___ 本文抜粋

日本が新型コロナウイルスの猛威に翻弄されていた4月から8月にかけて、中国の公船が111回も尖閣諸島の周辺海域に不法侵入を繰り返していたことをご存じでしょうか? そして、中国は今後、台湾「統一」の準備を進めているとも言われています。なぜ、中国は台湾や沖縄をはじめ「東シナ海」の覇権を急ピッチで進めようとしているのでしょうか。ジャーナリスト・作家として活躍中の宇田川敬介さんは今回、自身のメルマガ『宇田川敬介の日本の裏側の見えない世界の話』で、中国の尖閣諸島「侵犯」と台湾へ「侵攻」の理由を解説。さらに、この動きによって日本が迎える「危機」について警告しています。
台湾と尖閣諸島そして南西諸島の危機
コロナウイルス禍と同時に8月4日までに111日連続で尖閣諸島沖、接続水域に中国海警局の船が入ってきています。
8月4日も台風が来ていたから来なかっただけで、それ以降もまた姿を現しているのです。
日本においては、あまり報道されていませんが、国境侵犯がこれだけ行われているのは異常です。
他の国ならば国境警備隊などがいて、当然に、その行為に対して軍事的に何かを行っても問題はないということになっています。
例えば日本の漁船が北方領土においてロシア側に入ってしまったとして、突然銃撃され犠牲者が出ても、国際社会が国境の不法侵入者に対して銃撃を行ったことに対して非難することはなかったのです。
もちろん、これはロシアだけの問題ではありません。
2007年にはインドネシアとマレーシアの間でも海上の国境線で、双方の国が駆逐艦や巡洋艦を出して一触即発になったことがあります。
国境とはそれほど重要なものなんです。
そもそも国家とは、近代的な定義では「領土」「国民」「主権」ですから、その領土が確定していない、他の国に侵食されている状況では、国家の基本がうまくいっていないということになります。
日本の場合「陸上国境」を持ったことが極めて少ないのです。なかったとは言いません。
明治時代に、樺太(現在のサハリン)が南北で分割しソ連と日本で統治していましたので、その時に南北の樺太で陸上国境がありました。
朝鮮半島も「併合」ですから中国との国境も陸上国境ですが、そこについては様々な問題があるかもしれません。

______
___ 表示項目

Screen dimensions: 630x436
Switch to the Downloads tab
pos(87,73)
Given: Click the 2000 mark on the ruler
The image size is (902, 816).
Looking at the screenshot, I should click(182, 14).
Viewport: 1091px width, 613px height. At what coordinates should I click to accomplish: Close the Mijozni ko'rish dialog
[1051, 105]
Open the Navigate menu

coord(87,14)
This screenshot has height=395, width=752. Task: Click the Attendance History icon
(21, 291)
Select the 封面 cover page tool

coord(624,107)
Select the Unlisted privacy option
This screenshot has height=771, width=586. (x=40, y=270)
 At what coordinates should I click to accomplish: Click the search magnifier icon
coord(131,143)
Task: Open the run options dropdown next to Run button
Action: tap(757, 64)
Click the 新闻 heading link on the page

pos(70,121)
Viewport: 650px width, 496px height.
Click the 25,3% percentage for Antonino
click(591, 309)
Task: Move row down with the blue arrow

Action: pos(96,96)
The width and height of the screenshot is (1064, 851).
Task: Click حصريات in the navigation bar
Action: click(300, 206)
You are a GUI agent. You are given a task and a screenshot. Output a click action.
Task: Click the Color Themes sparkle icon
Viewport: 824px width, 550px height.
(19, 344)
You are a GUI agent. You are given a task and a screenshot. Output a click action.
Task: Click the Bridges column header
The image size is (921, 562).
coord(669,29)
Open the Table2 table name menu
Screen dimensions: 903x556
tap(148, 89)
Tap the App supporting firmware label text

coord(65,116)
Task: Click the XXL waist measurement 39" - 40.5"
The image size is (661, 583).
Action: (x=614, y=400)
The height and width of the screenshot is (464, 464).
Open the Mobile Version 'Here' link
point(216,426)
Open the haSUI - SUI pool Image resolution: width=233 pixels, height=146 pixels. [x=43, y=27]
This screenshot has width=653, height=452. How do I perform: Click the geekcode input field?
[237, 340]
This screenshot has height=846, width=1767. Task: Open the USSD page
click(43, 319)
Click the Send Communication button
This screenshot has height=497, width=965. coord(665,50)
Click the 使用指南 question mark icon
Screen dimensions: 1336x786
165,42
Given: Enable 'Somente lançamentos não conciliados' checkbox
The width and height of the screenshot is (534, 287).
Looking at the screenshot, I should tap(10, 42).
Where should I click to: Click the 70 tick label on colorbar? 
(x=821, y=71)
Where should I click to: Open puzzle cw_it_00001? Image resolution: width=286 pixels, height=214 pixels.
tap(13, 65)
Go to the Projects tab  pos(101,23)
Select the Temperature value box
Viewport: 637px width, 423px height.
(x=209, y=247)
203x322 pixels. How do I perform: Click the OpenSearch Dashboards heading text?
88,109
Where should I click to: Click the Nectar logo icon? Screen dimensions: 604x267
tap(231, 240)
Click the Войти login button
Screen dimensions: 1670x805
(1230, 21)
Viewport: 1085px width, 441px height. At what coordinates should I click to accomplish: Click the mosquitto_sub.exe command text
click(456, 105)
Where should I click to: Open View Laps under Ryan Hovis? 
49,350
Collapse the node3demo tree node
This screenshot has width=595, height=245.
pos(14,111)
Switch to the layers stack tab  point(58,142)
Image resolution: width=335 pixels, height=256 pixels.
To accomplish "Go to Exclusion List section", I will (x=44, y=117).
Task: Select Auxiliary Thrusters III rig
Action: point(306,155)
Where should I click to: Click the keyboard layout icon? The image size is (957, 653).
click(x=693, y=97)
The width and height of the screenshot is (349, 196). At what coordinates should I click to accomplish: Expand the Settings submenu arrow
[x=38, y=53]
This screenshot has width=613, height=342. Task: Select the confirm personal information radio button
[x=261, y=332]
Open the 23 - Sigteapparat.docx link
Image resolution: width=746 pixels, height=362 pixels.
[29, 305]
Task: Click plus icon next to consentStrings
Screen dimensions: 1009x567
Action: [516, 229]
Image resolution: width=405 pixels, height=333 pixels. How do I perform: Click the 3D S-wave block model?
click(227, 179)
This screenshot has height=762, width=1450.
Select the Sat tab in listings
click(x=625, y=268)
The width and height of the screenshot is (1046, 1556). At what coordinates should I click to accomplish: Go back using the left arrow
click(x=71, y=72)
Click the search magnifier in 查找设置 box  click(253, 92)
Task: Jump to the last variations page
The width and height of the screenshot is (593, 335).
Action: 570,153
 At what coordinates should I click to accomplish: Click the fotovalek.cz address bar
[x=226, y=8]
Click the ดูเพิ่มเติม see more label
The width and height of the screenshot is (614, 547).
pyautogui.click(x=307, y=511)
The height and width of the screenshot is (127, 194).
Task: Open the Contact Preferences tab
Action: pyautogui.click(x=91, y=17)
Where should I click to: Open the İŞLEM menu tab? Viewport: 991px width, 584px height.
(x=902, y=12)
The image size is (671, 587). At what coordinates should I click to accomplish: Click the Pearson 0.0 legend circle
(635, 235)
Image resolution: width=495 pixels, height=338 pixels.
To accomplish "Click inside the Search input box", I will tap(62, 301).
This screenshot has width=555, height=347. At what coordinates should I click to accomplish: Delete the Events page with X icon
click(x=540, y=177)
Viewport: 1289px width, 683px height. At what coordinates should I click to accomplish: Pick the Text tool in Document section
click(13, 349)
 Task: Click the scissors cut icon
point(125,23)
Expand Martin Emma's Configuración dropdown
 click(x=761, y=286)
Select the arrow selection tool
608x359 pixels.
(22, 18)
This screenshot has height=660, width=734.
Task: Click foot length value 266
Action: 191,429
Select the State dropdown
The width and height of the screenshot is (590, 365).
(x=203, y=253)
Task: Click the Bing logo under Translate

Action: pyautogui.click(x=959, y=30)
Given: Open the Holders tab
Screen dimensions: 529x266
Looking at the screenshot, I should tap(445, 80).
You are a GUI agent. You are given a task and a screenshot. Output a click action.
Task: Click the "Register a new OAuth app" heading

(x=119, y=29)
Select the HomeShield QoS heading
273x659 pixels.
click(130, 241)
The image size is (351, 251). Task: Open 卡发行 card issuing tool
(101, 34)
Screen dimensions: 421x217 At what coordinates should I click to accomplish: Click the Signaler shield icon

______

● **作業内容**:
(1) 尖閣諸島をめぐる文章から、「台湾と尖閣諸島そして南西諸島の危機」から「もちろん、これはロシアだけの問題ではありません。」までの部分を一字も変えずに引用せよ。
(2) 尖閣諸島と国境をめぐる文章について、最後の文の後に続く内容を書け。

● **作業の解答**:
(1)
台湾と尖閣諸島そして南西諸島の危機
コロナウイルス禍と同時に8月4日までに111日連続で尖閣諸島沖、接続水域に中国海警局の船が入ってきています。
8月4日も台風が来ていたから来なかっただけで、それ以降もまた姿を現しているのです。
日本においては、あまり報道されていませんが、国境侵犯がこれだけ行われているのは異常です。
他の国ならば国境警備隊などがいて、当然に、その行為に対して軍事的に何かを行っても問題はないということになっています。
例えば日本の漁船が北方領土においてロシア側に入ってしまったとして、突然銃撃され犠牲者が出ても、国際社会が国境の不法侵入者に対して銃撃を行ったことに対して非難することはなかったのです。
もちろん、これはロシアだけの問題ではありません。

(2)
しかし、日本は基本的には海上国境しかなく、そのために厳密な国境線の管理ということに関してしっかりとした認識がないかもしれません。
接続水域は、まさに国境線上で、領海内は国境の中に入り込まれている「不法侵入」ということになるのです。
中国は、新型コロナウイルスを日本にまき散らし(といってもコロナを一番初めに持ってきたのはクルーズ船ですが)、日本がその対応に窮している間に、111日間も尖閣諸島沖にやってきたということになるのです。
この件に関して、中国外務省(国務院外交部)の汪文斌報道官は「なぜ中国は尖閣諸島の海域を巡航するのか」との質問に、このように答えました。
「釣魚島及びその附属島嶼は古来中国固有の領土だ。中国海警局の船による釣魚島海域での巡航と法執行は、中国側の固有の権利だ。我々は日本側のいわゆる『抗議』は受け入れない」
こんなことを言ってきているのです。
実際に、民主党政権は2012年に尖閣諸島沖で巡視船に衝突してきた漁船の船長を逮捕し、結局、弱腰になって起訴せず釈放します。そのような「弱腰対応」がそのまま「前例化」してしまい、入ってきて捕まっても問題はないという感じになっているのです。
もともと、尖閣諸島に関しては、戦後のアメリカ軍による沖縄領有とともに、アメリカによって尖閣諸島も占領されています。それに従って、当時、尖閣諸島に住んでいた鰹節業者は、みな日本本土に引き上げてきてしまっているのです。
沖縄返還後、尖閣諸島も日本に戻っています。
その間、中華人民共和国も中華民国(台湾)も、アメリカに対して尖閣諸島の領有を主張しているところはありません。そして、日本返還後、南シナ海において天然ガスや石油の埋蔵が確認された後に、中国は急に尖閣諸島の領有を言い出すようになるのです。
また、実際に尖閣諸島においてレーダー基地などを作った場合、中国の東シナ海における軍事活動のほとんどが可視化されることになるのです。中国としては、それに関してあまり喜ばしくないと思われます。
しかし、日本にとってはそもそも国境の離島であり、なおかつ軍事上の要衝であり、そして日本固有の領土であることは間違いありません。
そのように考えれば当然、日本はここを守らなければならないのです。